Flag for scholar confirmation: a non-interest chequing account at a conventional bank is broadly accepted, but scholars differ on the details — some prefer avoiding conventional institutions entirely where an alternative exists. The Manzil fund's compliance rests on its own Shariah Supervisory Board's certification; certifications are scholarly opinions, not universal rulings, and your scholar may apply a different standard. Whether a certified income fund is an acceptable home for emergency cash is a question for your scholar, not this article.
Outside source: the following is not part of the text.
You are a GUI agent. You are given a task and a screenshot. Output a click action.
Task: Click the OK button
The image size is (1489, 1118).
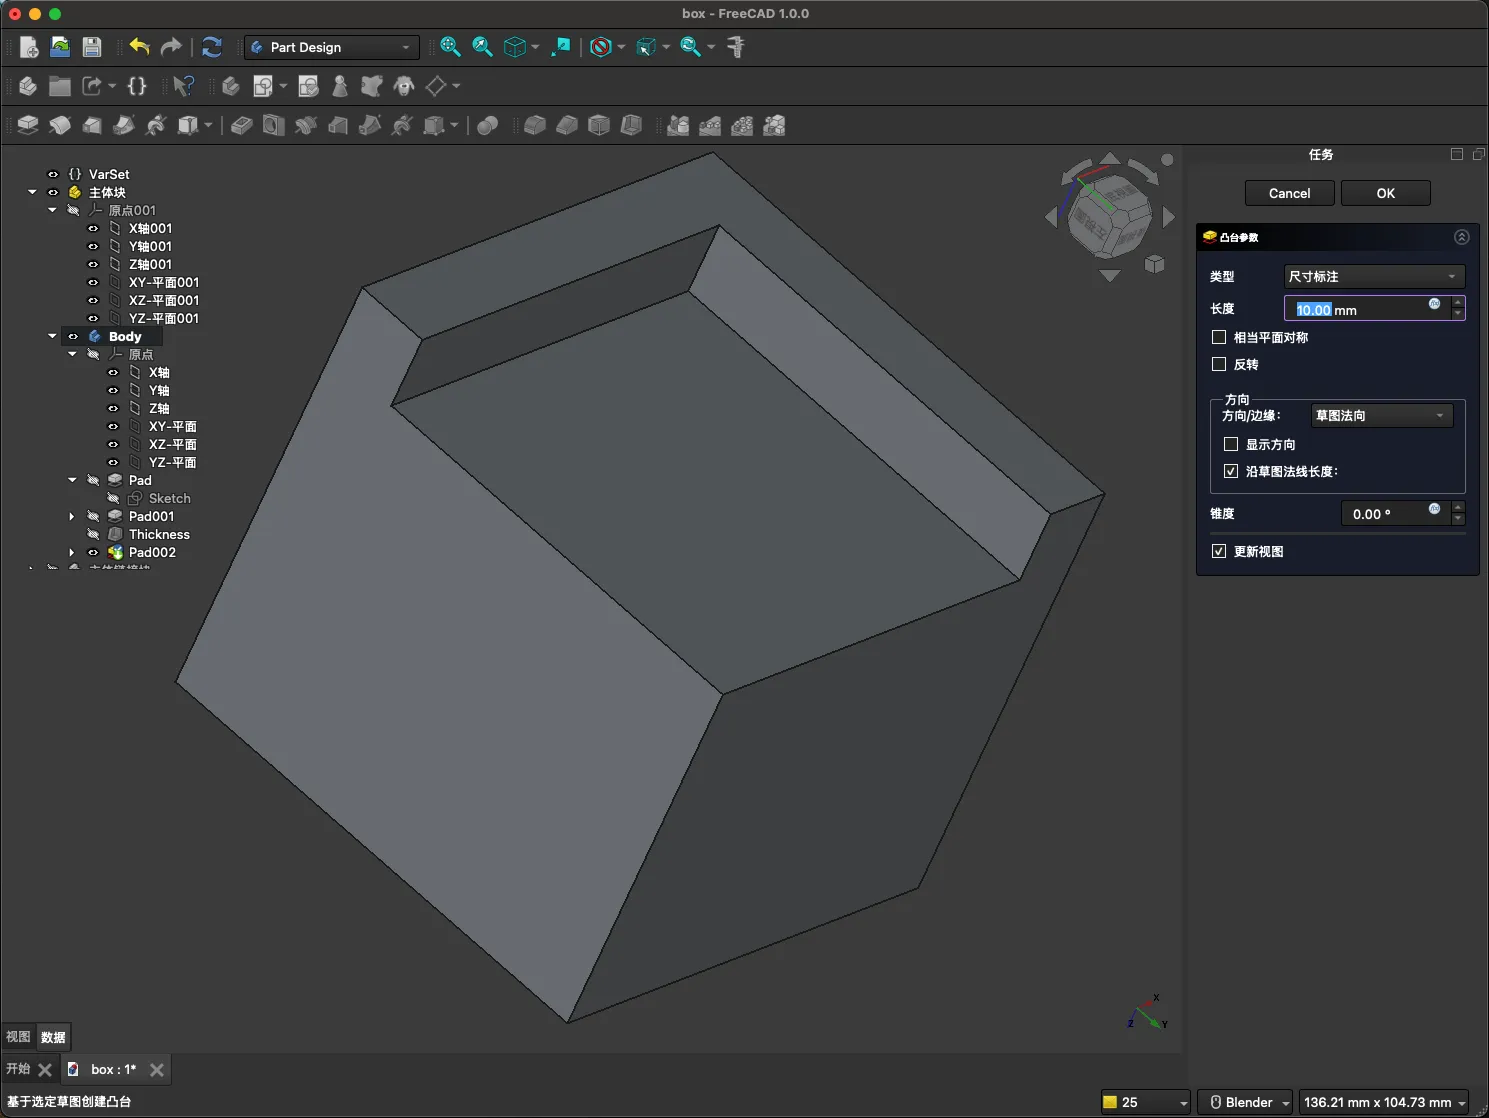pyautogui.click(x=1385, y=193)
Step 4 — Invest the surplus through the screened halal path

Whatever exceeds your runway — the RRSP-transferred portion plus any cash left over — gets deployed the same way any halal lump sum does: screen first, then buy. The strict benchmark is AAOIFI Shari'ah Standard 21: a company fails on business activity if more than 5% of revenue comes from prohibited sources (interest-based finance, alcohol, gambling, pork, weapons), and fails on ratios if interest-bearing debt or cash-plus-interest-securities exceed 30% of market cap, or impermissible income exceeds 5% of total income. That screen is why the default Canadian one-fund answers — XEQT, VEQT, VFV — are out: they hold conventional banks and insurers (XEQT's financial-services weight runs roughly 23%), a business-activity failure before the ratios even come up.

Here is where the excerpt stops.